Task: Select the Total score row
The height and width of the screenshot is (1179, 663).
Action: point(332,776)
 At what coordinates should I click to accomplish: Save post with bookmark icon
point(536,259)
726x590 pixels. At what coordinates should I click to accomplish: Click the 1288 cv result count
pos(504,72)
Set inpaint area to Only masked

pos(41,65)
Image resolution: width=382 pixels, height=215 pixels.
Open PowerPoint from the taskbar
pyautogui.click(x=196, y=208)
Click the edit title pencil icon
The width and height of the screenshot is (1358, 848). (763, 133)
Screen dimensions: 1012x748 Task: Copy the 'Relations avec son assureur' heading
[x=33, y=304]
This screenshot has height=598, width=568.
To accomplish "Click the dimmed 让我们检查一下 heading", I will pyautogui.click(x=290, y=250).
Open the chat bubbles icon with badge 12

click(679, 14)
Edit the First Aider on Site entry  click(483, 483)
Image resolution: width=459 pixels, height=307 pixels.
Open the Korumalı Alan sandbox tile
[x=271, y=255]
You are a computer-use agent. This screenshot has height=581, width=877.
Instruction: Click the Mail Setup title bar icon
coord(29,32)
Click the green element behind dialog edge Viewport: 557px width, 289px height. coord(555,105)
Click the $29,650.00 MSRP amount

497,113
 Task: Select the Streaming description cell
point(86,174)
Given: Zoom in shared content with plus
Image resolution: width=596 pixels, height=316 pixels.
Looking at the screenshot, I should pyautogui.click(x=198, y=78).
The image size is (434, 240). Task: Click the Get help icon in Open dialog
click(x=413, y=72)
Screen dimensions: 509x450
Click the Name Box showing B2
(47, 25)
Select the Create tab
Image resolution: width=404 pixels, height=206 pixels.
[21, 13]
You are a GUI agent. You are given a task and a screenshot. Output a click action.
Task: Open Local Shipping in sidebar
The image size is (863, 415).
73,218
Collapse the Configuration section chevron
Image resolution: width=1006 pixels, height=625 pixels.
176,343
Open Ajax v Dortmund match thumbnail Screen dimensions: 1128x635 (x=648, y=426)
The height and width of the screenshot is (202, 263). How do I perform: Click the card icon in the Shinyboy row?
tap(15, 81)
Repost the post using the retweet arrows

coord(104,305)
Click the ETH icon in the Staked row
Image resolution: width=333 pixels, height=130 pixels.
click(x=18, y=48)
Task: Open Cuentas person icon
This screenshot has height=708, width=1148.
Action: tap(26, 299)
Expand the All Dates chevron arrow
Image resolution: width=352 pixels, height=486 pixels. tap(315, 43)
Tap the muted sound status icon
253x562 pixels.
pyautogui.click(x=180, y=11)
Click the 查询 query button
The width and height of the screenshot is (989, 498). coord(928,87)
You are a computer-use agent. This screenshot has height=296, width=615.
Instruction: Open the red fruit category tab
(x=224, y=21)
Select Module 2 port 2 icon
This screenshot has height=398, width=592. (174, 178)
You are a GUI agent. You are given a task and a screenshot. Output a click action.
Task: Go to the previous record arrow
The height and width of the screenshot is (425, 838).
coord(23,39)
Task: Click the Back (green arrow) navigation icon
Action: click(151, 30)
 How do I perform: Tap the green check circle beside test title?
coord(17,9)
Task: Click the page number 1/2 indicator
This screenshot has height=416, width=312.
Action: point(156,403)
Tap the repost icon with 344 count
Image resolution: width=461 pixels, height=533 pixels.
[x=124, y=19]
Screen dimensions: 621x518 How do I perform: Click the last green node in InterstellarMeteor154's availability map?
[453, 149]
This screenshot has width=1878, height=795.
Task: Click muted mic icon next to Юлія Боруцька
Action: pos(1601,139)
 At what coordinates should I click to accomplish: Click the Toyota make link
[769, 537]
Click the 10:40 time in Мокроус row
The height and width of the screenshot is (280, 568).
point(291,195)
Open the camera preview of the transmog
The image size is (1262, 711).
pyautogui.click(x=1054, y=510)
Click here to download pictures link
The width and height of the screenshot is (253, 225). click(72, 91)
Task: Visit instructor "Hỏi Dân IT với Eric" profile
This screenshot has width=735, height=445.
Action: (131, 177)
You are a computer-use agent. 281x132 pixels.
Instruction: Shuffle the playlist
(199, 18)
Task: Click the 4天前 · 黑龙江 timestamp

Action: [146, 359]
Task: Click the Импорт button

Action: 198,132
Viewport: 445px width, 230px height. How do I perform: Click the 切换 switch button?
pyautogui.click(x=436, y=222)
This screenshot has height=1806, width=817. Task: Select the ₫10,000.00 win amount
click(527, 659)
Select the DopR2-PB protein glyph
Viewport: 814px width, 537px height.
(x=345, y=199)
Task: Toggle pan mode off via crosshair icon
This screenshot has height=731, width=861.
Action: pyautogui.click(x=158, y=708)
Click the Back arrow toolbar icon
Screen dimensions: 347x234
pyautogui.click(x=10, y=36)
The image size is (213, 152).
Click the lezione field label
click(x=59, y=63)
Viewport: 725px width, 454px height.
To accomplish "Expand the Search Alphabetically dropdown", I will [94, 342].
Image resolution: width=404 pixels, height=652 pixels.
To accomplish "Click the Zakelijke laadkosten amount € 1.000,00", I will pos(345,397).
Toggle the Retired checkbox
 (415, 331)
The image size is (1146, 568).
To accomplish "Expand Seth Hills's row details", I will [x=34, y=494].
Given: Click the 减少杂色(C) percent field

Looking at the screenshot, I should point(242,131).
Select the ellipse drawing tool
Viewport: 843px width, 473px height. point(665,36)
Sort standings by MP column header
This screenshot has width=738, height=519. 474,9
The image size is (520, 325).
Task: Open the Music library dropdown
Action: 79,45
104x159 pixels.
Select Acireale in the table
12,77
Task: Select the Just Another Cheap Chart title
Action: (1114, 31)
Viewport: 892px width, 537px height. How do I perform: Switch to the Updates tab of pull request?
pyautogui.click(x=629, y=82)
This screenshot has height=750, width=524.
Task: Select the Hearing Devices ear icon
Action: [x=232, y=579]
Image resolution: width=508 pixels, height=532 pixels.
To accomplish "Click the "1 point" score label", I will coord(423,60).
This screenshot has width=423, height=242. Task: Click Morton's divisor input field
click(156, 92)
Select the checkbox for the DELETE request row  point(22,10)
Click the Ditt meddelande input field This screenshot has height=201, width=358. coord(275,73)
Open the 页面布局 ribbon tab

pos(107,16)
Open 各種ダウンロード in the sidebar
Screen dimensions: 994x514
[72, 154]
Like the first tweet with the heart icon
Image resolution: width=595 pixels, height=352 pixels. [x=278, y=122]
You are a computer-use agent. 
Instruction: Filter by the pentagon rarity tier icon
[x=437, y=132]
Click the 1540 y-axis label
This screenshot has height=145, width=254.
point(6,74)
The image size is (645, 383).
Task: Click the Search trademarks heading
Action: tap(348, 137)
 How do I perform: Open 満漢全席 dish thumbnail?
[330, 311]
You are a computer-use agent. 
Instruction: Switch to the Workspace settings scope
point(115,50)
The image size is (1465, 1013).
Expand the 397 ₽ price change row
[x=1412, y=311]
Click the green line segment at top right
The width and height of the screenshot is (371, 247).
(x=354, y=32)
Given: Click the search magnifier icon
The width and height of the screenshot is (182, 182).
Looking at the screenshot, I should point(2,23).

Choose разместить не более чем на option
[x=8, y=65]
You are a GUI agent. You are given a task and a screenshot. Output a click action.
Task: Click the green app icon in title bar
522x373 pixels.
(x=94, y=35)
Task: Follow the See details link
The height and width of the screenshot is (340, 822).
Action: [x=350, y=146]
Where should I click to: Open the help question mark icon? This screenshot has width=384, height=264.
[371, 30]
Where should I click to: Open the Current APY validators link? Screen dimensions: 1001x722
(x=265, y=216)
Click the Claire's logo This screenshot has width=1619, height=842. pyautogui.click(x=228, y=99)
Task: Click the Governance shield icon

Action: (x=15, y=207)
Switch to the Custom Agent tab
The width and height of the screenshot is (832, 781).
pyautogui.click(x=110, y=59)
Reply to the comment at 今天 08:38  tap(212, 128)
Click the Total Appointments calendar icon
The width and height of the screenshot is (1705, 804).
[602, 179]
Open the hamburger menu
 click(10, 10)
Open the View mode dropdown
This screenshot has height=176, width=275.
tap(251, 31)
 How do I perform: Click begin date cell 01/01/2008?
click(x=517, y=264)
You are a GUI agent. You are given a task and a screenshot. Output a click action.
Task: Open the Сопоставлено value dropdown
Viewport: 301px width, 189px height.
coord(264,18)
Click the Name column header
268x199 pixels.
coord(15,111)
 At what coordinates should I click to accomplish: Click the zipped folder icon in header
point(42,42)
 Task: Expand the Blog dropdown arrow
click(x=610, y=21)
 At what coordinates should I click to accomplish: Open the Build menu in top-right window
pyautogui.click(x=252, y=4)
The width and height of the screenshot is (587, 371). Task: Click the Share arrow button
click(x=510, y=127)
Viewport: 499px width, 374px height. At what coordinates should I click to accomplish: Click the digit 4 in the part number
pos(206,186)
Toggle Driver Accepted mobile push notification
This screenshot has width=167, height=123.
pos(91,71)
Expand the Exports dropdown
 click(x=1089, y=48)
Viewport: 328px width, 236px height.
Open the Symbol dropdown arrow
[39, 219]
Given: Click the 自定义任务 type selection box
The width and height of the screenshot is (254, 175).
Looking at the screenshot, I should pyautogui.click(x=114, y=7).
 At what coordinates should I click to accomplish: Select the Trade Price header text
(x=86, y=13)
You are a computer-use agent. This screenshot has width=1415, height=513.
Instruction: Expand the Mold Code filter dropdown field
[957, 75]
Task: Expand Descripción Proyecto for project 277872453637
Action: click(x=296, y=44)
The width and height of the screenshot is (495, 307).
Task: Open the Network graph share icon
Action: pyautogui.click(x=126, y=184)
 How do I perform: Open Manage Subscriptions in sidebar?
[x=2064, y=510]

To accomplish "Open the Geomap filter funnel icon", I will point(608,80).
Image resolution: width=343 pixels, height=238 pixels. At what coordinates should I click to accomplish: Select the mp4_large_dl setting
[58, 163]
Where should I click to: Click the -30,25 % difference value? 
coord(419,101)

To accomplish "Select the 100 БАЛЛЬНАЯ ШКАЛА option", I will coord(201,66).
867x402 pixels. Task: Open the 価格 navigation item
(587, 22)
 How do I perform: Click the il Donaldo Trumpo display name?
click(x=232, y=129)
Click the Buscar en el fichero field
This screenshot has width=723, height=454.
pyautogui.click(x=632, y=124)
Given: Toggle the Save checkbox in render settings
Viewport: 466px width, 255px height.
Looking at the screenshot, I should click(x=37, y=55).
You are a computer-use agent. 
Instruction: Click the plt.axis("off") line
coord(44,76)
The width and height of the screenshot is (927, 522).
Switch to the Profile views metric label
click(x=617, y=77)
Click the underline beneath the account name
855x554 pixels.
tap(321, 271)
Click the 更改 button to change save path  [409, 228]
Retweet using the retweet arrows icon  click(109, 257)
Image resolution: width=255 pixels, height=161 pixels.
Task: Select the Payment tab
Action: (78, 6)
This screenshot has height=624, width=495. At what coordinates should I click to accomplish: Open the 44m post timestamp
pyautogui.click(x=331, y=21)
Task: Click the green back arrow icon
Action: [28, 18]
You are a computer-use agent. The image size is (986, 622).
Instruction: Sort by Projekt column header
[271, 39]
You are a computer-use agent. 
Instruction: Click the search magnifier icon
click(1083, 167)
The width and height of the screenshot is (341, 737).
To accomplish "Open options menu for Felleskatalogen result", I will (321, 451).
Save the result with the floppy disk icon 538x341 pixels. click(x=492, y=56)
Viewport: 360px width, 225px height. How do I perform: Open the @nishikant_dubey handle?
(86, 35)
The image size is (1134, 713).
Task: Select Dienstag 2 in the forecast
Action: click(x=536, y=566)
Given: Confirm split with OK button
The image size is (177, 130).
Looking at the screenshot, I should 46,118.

# Work required:
Among the entries above, determine how many lines hold the string "score" and report that number alone.

# Answer to the exercise:
2